10 Agosto 2012, di Redazione Wall Street Italia

New York – Futures sui principali indici azionari Usa in calo (vedi valori a fondo pagina), scontano così come l’Europa la debolezza degli ultimi dati arrivati dal fronte economico della Cina. L’attenzione è, in particolare, alle
esportazioni, che hanno pesato sul surplus della bilancia commerciale, salendo di appena +1% a luglio su base annua, contro il +11,3% di giugno. Il consensus era per un balzo +8%. Euro a $1,2266.

Così come gli indici europei, Wall Street sembra così orientata a interrompere la settimana di rialzi, che ha visto gli indici Usa salire per cinque giorni consecitivi. Nella giornata di ieri l’indice S&P500 ha chiuso sui massimi dallo scorso 1° maggio; il listino continua a viaggiare al di sopra della media di fine anno stimata dagli strategist di Wall Street, a quota 1.389 punti. Il quadro è decisamente migliorato dai minimi di giugno, complici anche i risultati di bilancio migliori delle attese comunicati dal fronte corporate.

Di fatto, delle società che fino ad oggi hanno comunicato i conti relativi al secondo trimestre del 2012, il 72% ha battuto le attese degli analisti. In un’intervista rilasciata a Bloomberg Henrik Drusebjerg, senior strategist presso Nordea Bank AB di Copenhagen, che gestisce asset per 220 miliardi di dollari, afferma comunque che il mercato è in una fase di “wait-and-see”, ovvero di attendismo, in un contesto in cui “i dati macroeconomici non sono stati certo brillanti”.

Riguardo all’outlook dei mercati, intervistato da Marketwatch Peter Cardillo, responsabile economista di mercato per Rockwell Global Capital, afferma che la debolezza dei dati provenienti dalla Cina “lasciano presagire un ulteriore allentamento di politica monetaria da parte della Cina già nel fine settimana, e conferma il bisogno della Bce e della Fed di andare verso la stessa direzione.

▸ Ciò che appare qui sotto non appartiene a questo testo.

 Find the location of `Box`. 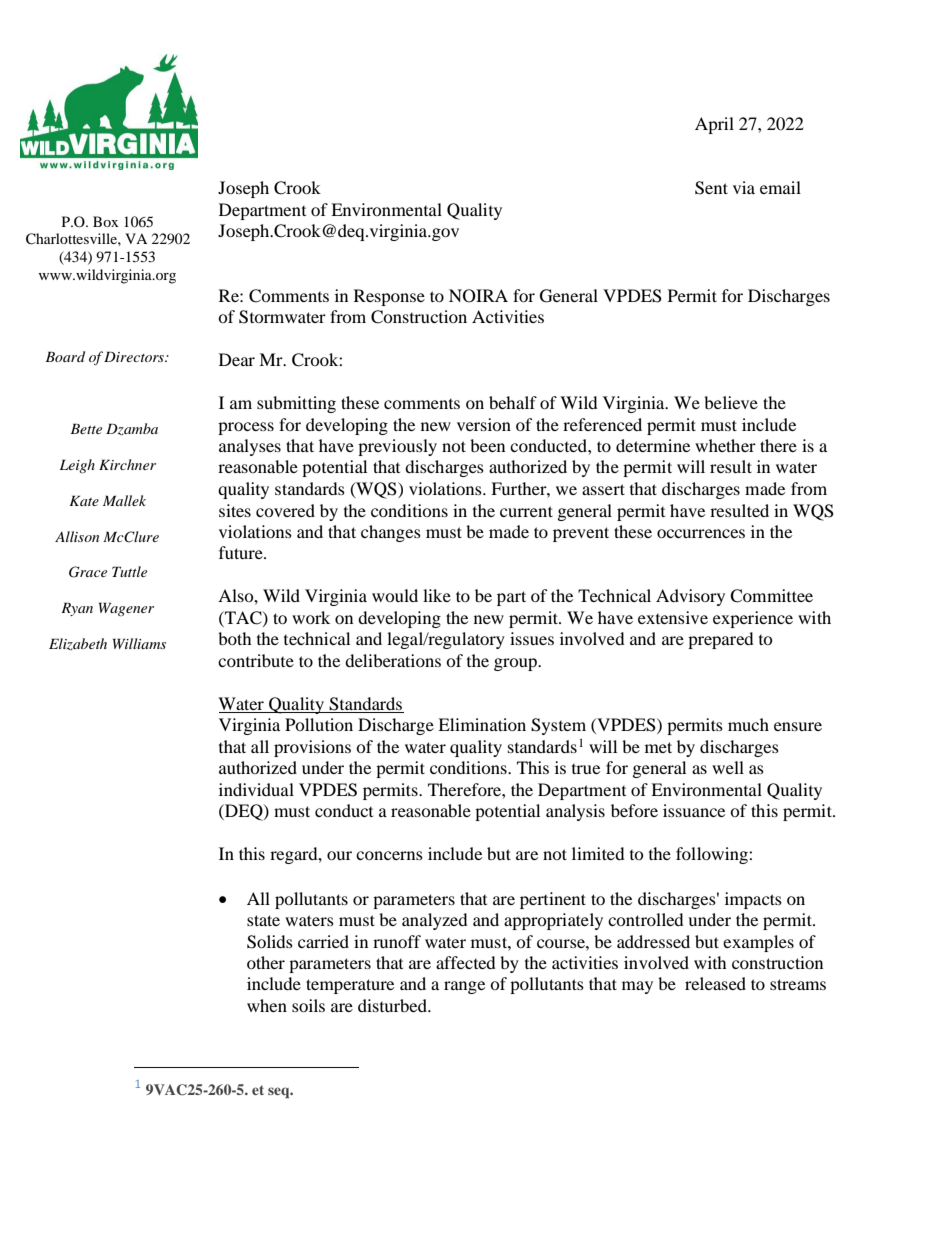

Box is located at coordinates (106, 221).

In calo il prezzo Ipo del Manchester United. Il club inglese farà il suo ingresso nel NYSE (New York Stock Exchange) con il simbolo “MANU”. Prezzo $14 per azione, andrebbe a valutare uno dei più famosi club di calcio sui $2,3 miliardi.

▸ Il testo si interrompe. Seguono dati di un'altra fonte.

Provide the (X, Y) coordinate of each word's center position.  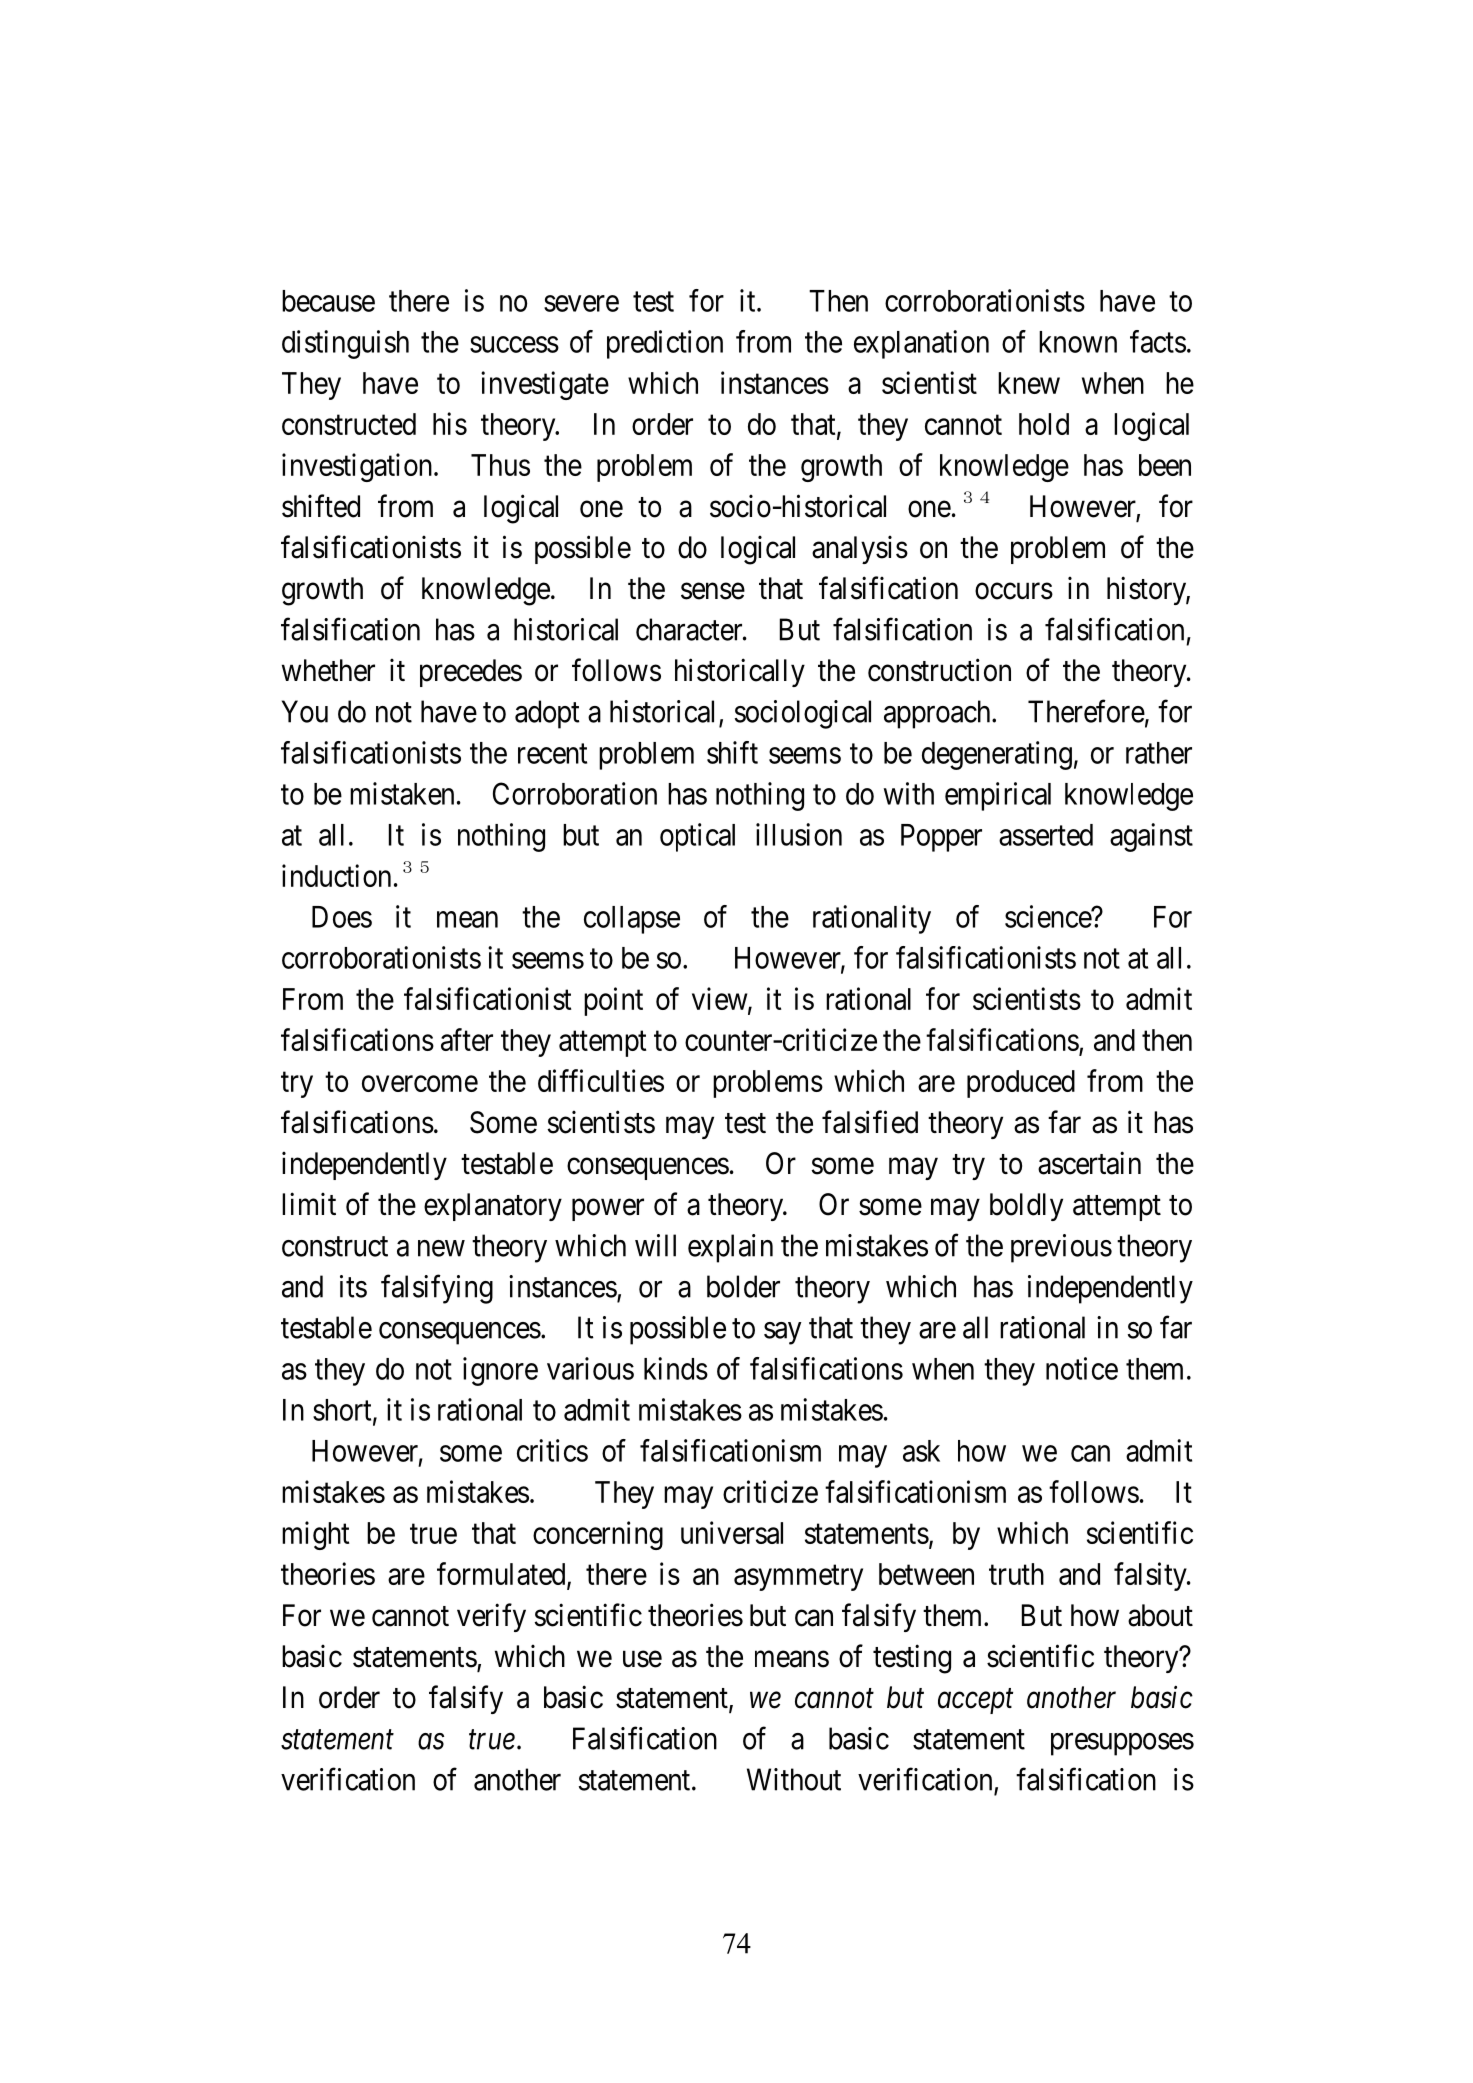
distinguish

Il titolo Research In Motion, la nota marca produttrice dei BlackBerry, in rialzo +5%. Due persone a conoscenza dei fatti dichiarano che IBM sarebbe interessata all’unità di servizi alle imprese della società. Al momento però nessuno avrebbe mostrato interesse a comprare Rim nella sua totalità. Le quotazioni beneficiano anche della decisione del tribunale della California di annullare una sentenza secondo cui RIM avrebbe violato la proprietà intellettuale del produttore di software Mformation Technologies.

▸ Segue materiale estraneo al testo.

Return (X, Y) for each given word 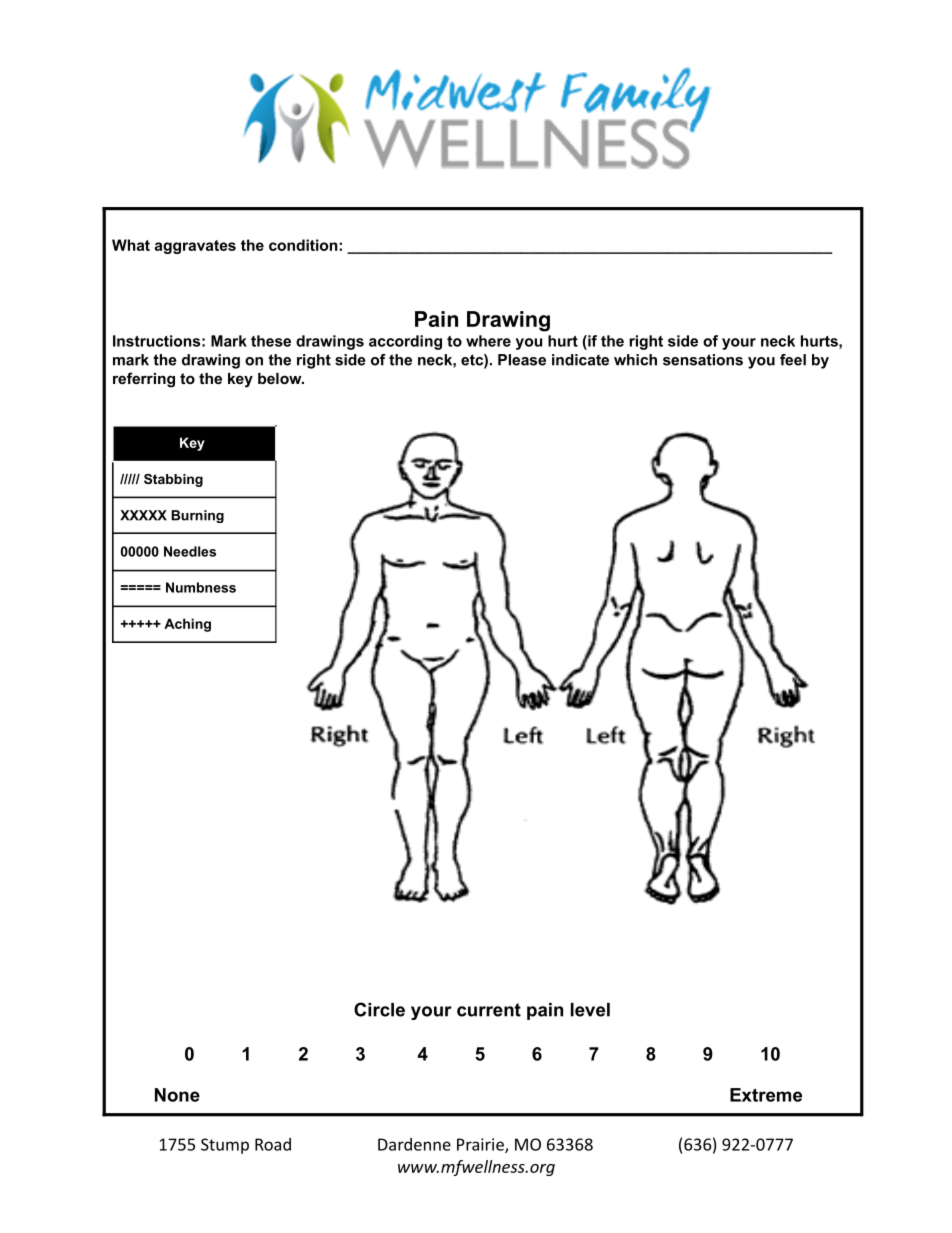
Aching (187, 625)
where (488, 341)
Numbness (201, 587)
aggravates (195, 247)
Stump (225, 1146)
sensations (703, 360)
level (590, 1010)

In calo Yahoo, dopo la notizia secondo cui il nuovo amministratore delegato Marissa Mayer avrebbe deciso di adottare una strategia che cambierebbe i piani della società e che rivaluterebbe, tra le molte cose, il piano di restituire agli investitori parte dei profitti generati dalla vendita della quota societaria in Alibaba.

Focus anche su Nvidia, che sale +4% dopo i risultati di bilancio: i profitti del secondo trimestre sono scesi -21%, ma hanno battuto le stime.

In ambito valutario, l’euro in calo sul dollaro a $1,2262 (-0,35%). Dollaro/yen -0,39% a JPY 78,24, mentre euro/yen -0,74% a JPY 95,95.

Per terminare la panoramica sui mercati, riguardo alle commodities, i futures sul petrolio giù -1,52%, a quota $91,94 al barile, mentre le quotazioni dell’oro a $1.612,50 l’oncia (-0,48%). Focus sulle quotazioni del grano, dopo che il dipartimento di Agricoltura degli Stati Uniti ha tagliato le stime sulla produzione della commodity agricola del 17% circa, causa l’impatto della siccità. Le stime, pari a 10,779 miliardi di bushel di grano per l’intero 2012, sono decisamente inferiori rispetto all’outlook di 12,97 miliardi di bushel attesi appena un mese fa, e corrispondono al minimo dal 2006.

Alle 14.50 ora italiana (le 8.50 di New York), i futures sull’indice S&P500 arretrano -0,40%.

I futures sul Nasdaq giù -0,30%.

I futures sul Dow Jones -0,40%.

Quanto ai Treasury, i rendimenti a 10 anni scambiano all’1,635%, in calo di 5 punti base.